NOTE: ORs with 95% CIs, for controls as reference group.

aAdjusted for born in Sweden or not, age, education level, parity, and BMI.

bAdjusted for born in Sweden or not, age, age at menarche, and education level.

cAdjusted for born in Sweden or not, age, education level, parity, and BMI.

Summary of findings for risk factors that displayed subtype heterogeneity are shown graphically as forest plots in Figure 1, separately by subtype. Luminal A and B showed very similar estimates, whereas the basal-like subtype displayed distinct features (Fig. 1).

Figure 1.

Forest plots summarizing observed heterogeneity of results for exposures breastfeeding, PRS, and HRT use across the subtypes. BF, breastfeeding; PRS, polygenic risk score; Q1–4, quartiles 1 to 4 of the PRS.

Figure 1.

Forest plots summarizing observed heterogeneity of results for exposures breastfeeding, PRS, and HRT use across the subtypes. BF, breastfeeding; PRS, polygenic risk score; Q1–4, quartiles 1 to 4 of the PRS.

Close modal

All analyses were repeated within a case-only design with luminal A as reference, yielding the same conclusions regarding heterogeneity for PRS, breastfeeding, and HRT use as the case–control analysis (Supplementary Tables S2–S4). Case-only analysis of self-reported BRCA mutations among cases showed that basal-like tumors had higher prevalence of BRCA mutations than other subtypes, with an OR of 11.31 (95% CI, 5.37–23.07) relative to luminal A tumors (Supplementary Table S2).

Sensitivity analysis

All findings were replicated albeit attenuated when using the St. Gallen IHC proxy to define subtypes, except for the heterogeneity found for HRT use, which was not observed (Supplementary Tables S5–S7).

Analysis of 2,632 breast cancer cases revealed evidence of subtype heterogeneity for three categories of risk factors: genetic susceptibility, HRT use, and breastfeeding. The 77-SNP PRS was exclusively associated with risk of non-basal–like subtypes, with the largest effect size for luminal A breast cancers. HRT use was associated with risk of the luminal A subtype only. Compared with nulliparous women, never breastfeeding was associated with an increased risk of basal-like breast cancer but not with risk of the other subtypes. Among parous women, breastfeeding was protective for the luminal A, B, and basal-like subtypes but null-associated with the HER2-overexpressing subtype. Luminal A and B breast cancers were very similar in associations with most risk factors.

Both germline BRCA mutations (Supplementary Table S2) and PRS (Table 2) were differentially associated with subtypes, suggesting that in addition to the previously observed heterogeneity for BRCA1 mutations (1, 2), inherited low-risk variants could also differentially increase risk of specific breast cancer subtypes. BRCA1 mutations have been shown experimentally to result in accumulation of undifferentiated luminal progenitor cells (30–33), the suspected cell-of-origin of basal-like breast cancer (34, 35), but it is not known how or if low-risk SNPs could represent an etiologic difference between subtypes. Individual SNPs have been found to be associated with either subtype or ER status (36–39), supporting our finding for the PRS. The ER-negative weighted PRS was associated with basal-like breast cancer in our study thus showing potential as a complement or replacement to the overall PRS score for identification of women at risk of this aggressive disease. Collectively, these observations also indicate a role of germline variants beyond BRCA in distinct etiology of molecular subtypes, which should be further investigated.
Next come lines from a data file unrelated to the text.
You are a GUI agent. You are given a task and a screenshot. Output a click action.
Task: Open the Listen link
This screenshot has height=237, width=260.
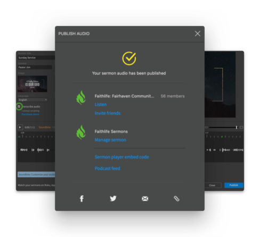(x=101, y=104)
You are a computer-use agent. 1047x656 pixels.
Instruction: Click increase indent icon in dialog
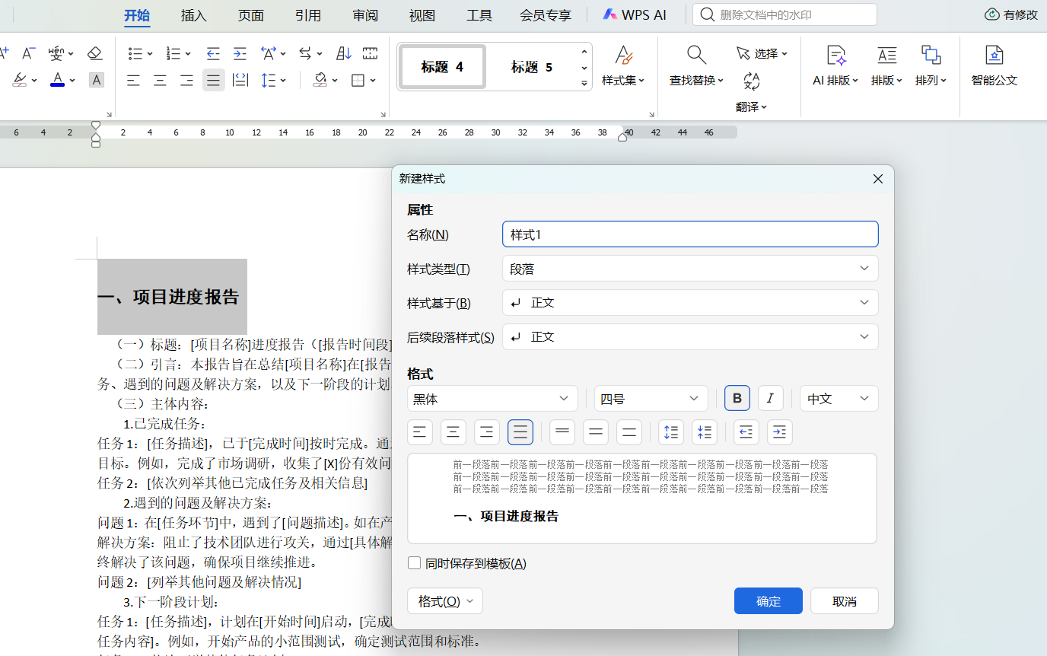(779, 432)
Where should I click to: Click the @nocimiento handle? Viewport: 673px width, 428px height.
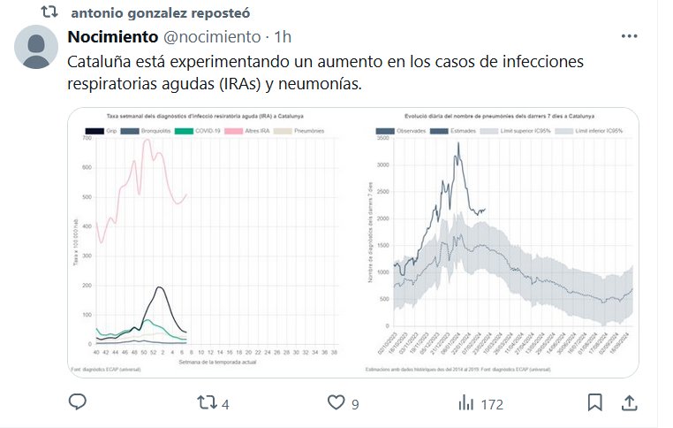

Our results confirm previous reports of the largest protective effect of breastfeeding on risk of basal-like breast cancer (5–8). We additionally show that the protective effect for basal-like breast cancer stems from never-breastfeeding parous women having higher risk of the basal-like subtype than both nulliparous and breastfeeding women. The reason behind this increased risk, should it be causal, is not known. As basal-like cancers are thought to originate from undifferentiated luminal progenitor cells (33–34), the association may be related to higher numbers of progenitor cells in the absence of breastfeeding. Fully differentiated type 4 lobules do not form until the end of pregnancy and during lactation under the influence of prolactin (40), and prolactin, released throughout lactation (41), has recently been identified as a central promotor of luminal progenitor cell maturation in vitro (42). This hypothesis would agree with observations of BRCA1 mutations resulting in accumulation of luminal progenitor cells (30–33) and the high proportion of basal-like breast cancer among BRCA1 mutation carriers. Epidemiologic studies have additionally shown that BRCA1 carriers who breastfeed are more protected from developing breast cancer (43, 44). However, future studies should definitely consider possible confounding by lifestyle factors, preferably including data on reasons for not breastfeeding. The lack of association with breastfeeding for the HER2-overexpressing subtype distinguishes it from the other subtypes and merits further investigation, preferably with gene expression–based subtype definitions.

Point estimates for somatotype, menarche, age at first birth, parity, and benign breast disease suggested heterogeneity but were not statistically different. We saw a protective effect of parity on all subtypes except for a null association of risk of basal-like breast cancer with parity, after adjusting for age at first birth and breastfeeding. This is in line with some of the published literature, whereas others have reported increased risks of the basal-like subtype with increasing parity. Differences may be partly due to underlying variations in prevalence of breastfeeding.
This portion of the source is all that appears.